Supplied text START

# Seitz blind catch broken



## RichardD (Sep 14, 2009)

It looks like I've lost the little spring in the Seitz blind catch which ensures that the bottom blind clips over the top blind.

I've done a search but can't find any listing for a replacement spring. 

Has anyone carried out the same repair?

Richard


----------



## premiermotorhomes (Feb 13, 2008)

Good morning Richard, 

The spring will not be available as a spare part. The sole UK importer for Seitz spares is leisurespares.co.uk who will be able to assist with your enquiry.

Regards,
Chris


----------



## Pudsey_Bear (Sep 25, 2008)

This might help Richard, click on the drawings to expand them


----------



## RichardD (Sep 14, 2009)

Sent an email to Leisure Spares, but they only list the repair kit on their website which includes a lot of things that I don't need.

Do you think that the front part of the catch can just be unclipped as I might be able to make up a suitable to spring to go in behind.

Richard


----------



## premiermotorhomes (Feb 13, 2008)

Good evening RichardD, 

Just as I thought about the spring, although reading my original post not well communicated that it would be part of a kit rather than available singly.

Supplied text END

[Activity list]
• A. In the Seitz blind catch thread, who is named as the sole UK importer for Seitz spares?
• B. Name every username that heads a post in the Seitz blind catch thread, listing each one once.
• C. Write the next part of the Seitz blind catch thread, picking up after its final sentence.

Recorded information START

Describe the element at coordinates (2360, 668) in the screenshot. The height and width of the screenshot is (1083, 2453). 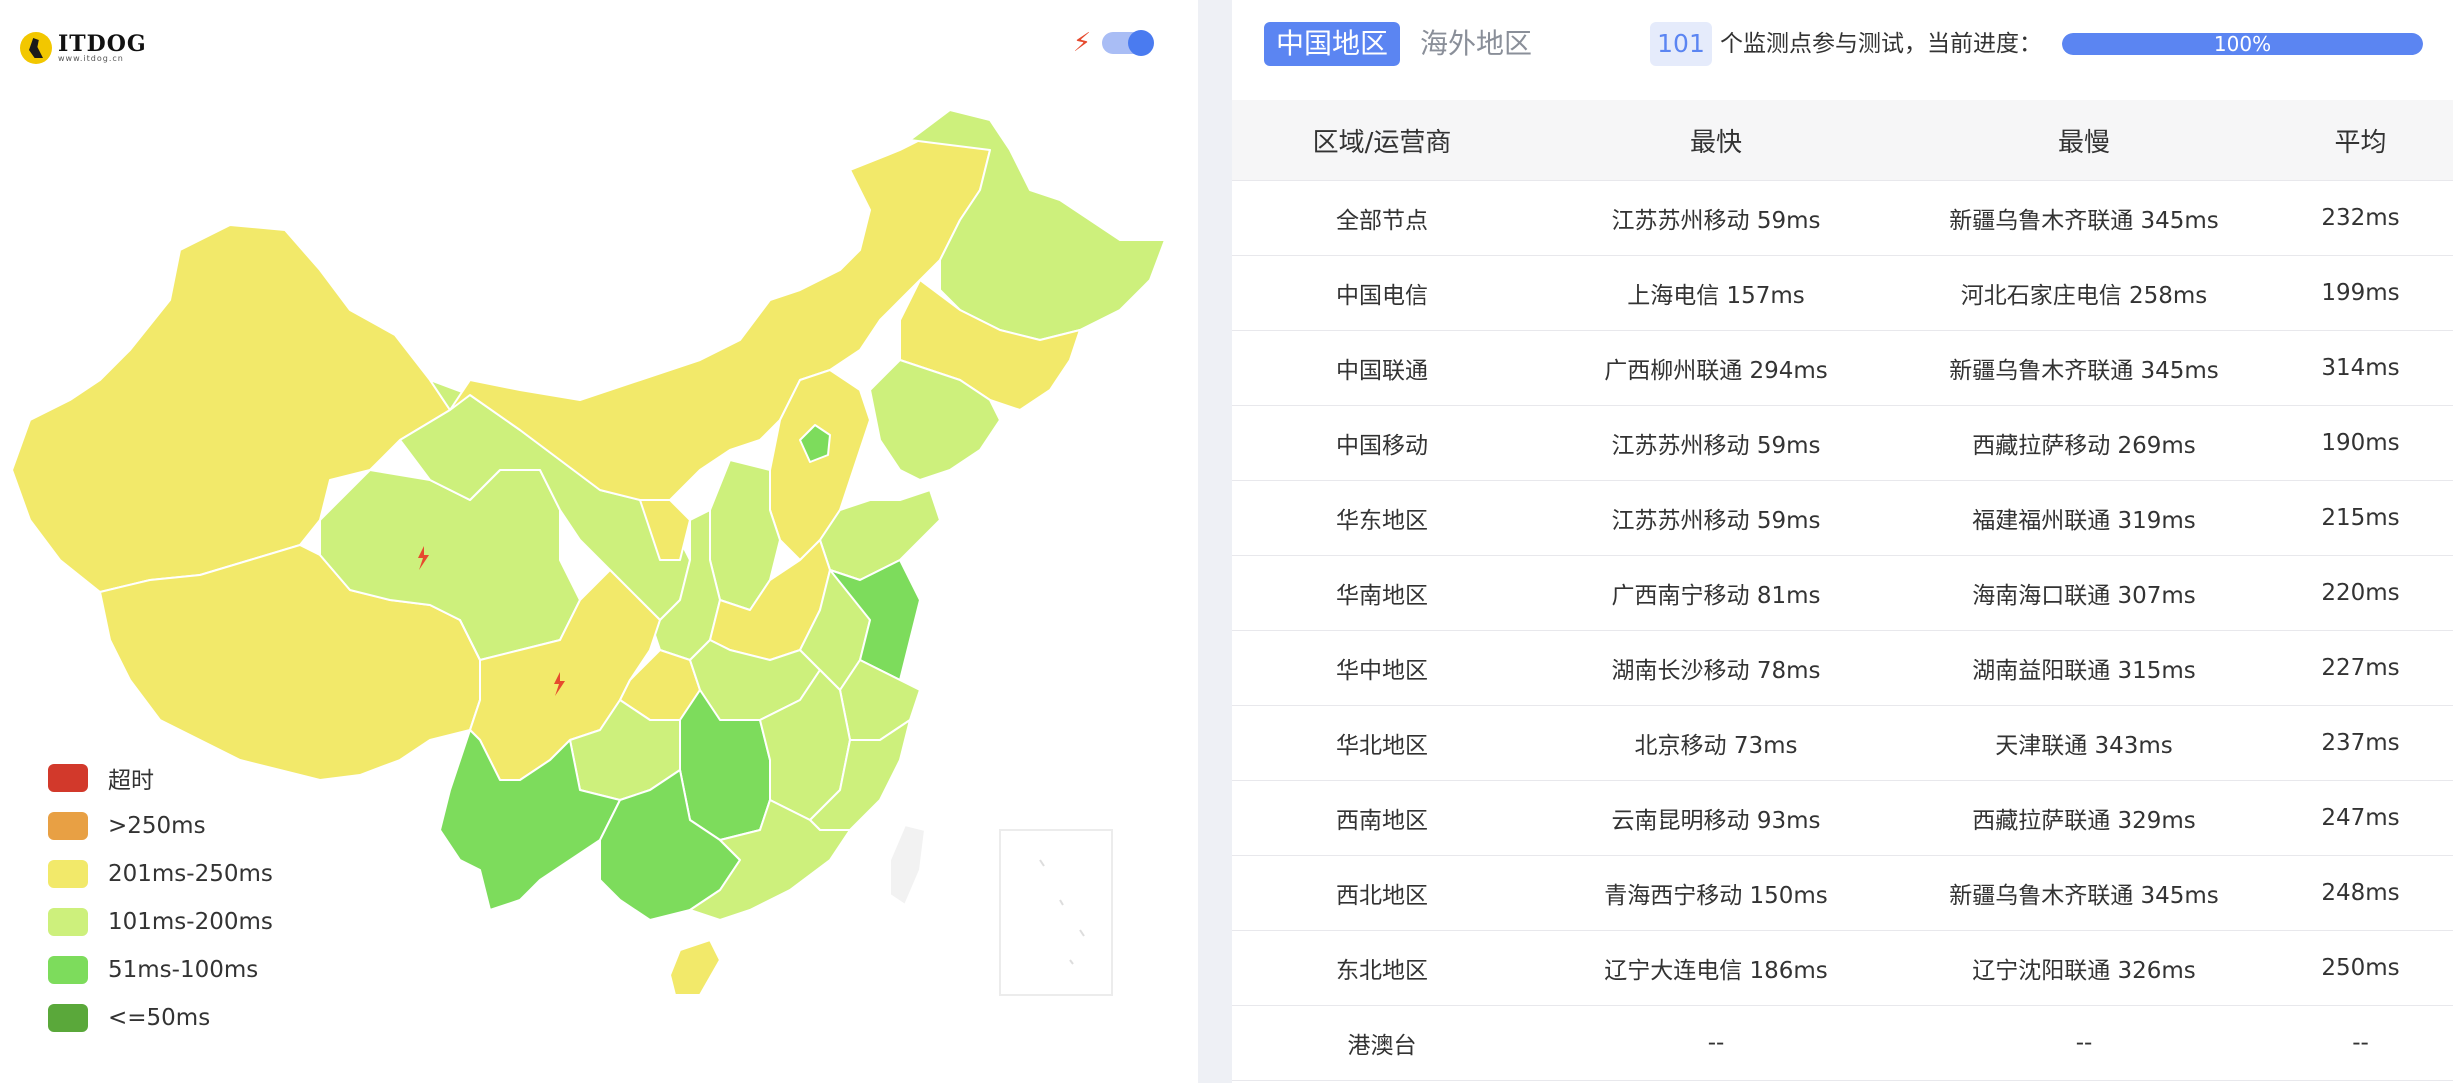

Recorded information END

[Responses by item number]
• A. leisurespares.co.uk

• B. RichardD, premiermotorhomes, Pudsey_Bear

• C.
I have never taken one of the handles apart however if it went together than most things can be taken apart again however be careful as breaking the handle would then require the purchase of a repair kit which you are trying to avoid.

Regards
Chris


----------



## Roger7webster (Oct 10, 2006)

I have recently replaced a spring. The catch just pops off with gentle 
leverage using a small screw driver
Whilst I had a replacement spring from an old blind a spring from a ball point pen or similar would work


----------



## Pudsey_Bear (Sep 25, 2008)

Are you meaning the catch at each side or the central squeezed one.

I looked at mine and couldn't see how they come apart.


----------



## Roger7webster (Oct 10, 2006)

This would be the central squeezed one (technical term??)


----------



## Pudsey_Bear (Sep 25, 2008)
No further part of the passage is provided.